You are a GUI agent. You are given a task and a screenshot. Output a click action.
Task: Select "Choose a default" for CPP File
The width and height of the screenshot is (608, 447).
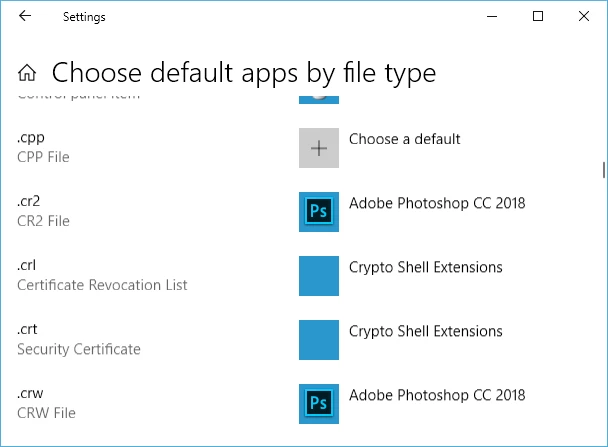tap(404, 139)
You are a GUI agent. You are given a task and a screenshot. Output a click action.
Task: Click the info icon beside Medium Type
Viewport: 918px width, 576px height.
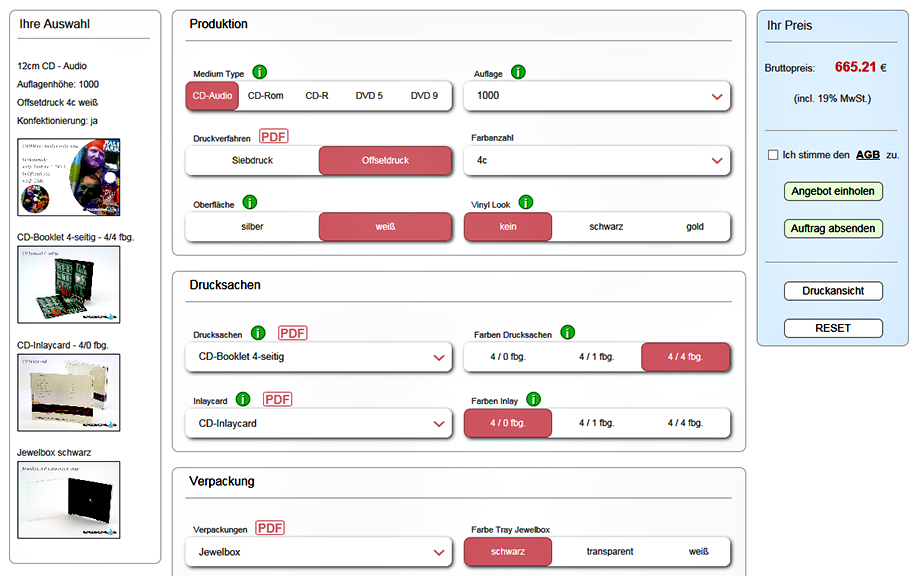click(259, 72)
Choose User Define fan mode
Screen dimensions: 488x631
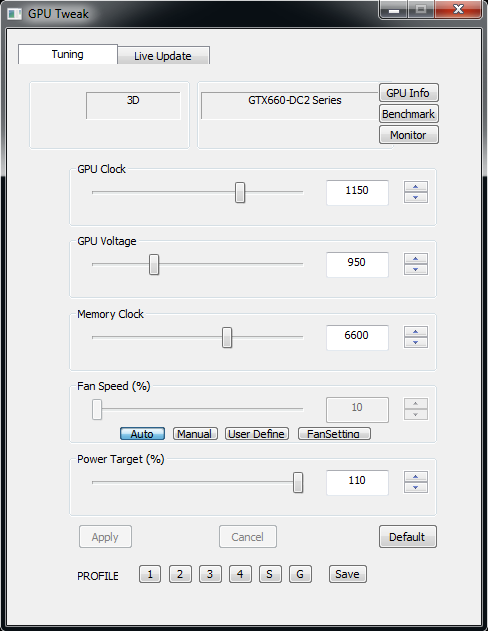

..............................

EXERCISE OBJECTIVE
Render all entries verbatim, excluding any pictures they hold.

ANSWER TO THIS TASK
You are a GUI agent. You are given a task and a screenshot. Output a click action.
Task: Select "Choose a default" for CPP File
The width and height of the screenshot is (608, 447).
tap(404, 139)
You are a GUI agent. You are given a task and a screenshot. Output a click action.
Task: Click the info icon beside Medium Type
Viewport: 918px width, 576px height.
click(259, 72)
Choose User Define fan mode
Screen dimensions: 488x631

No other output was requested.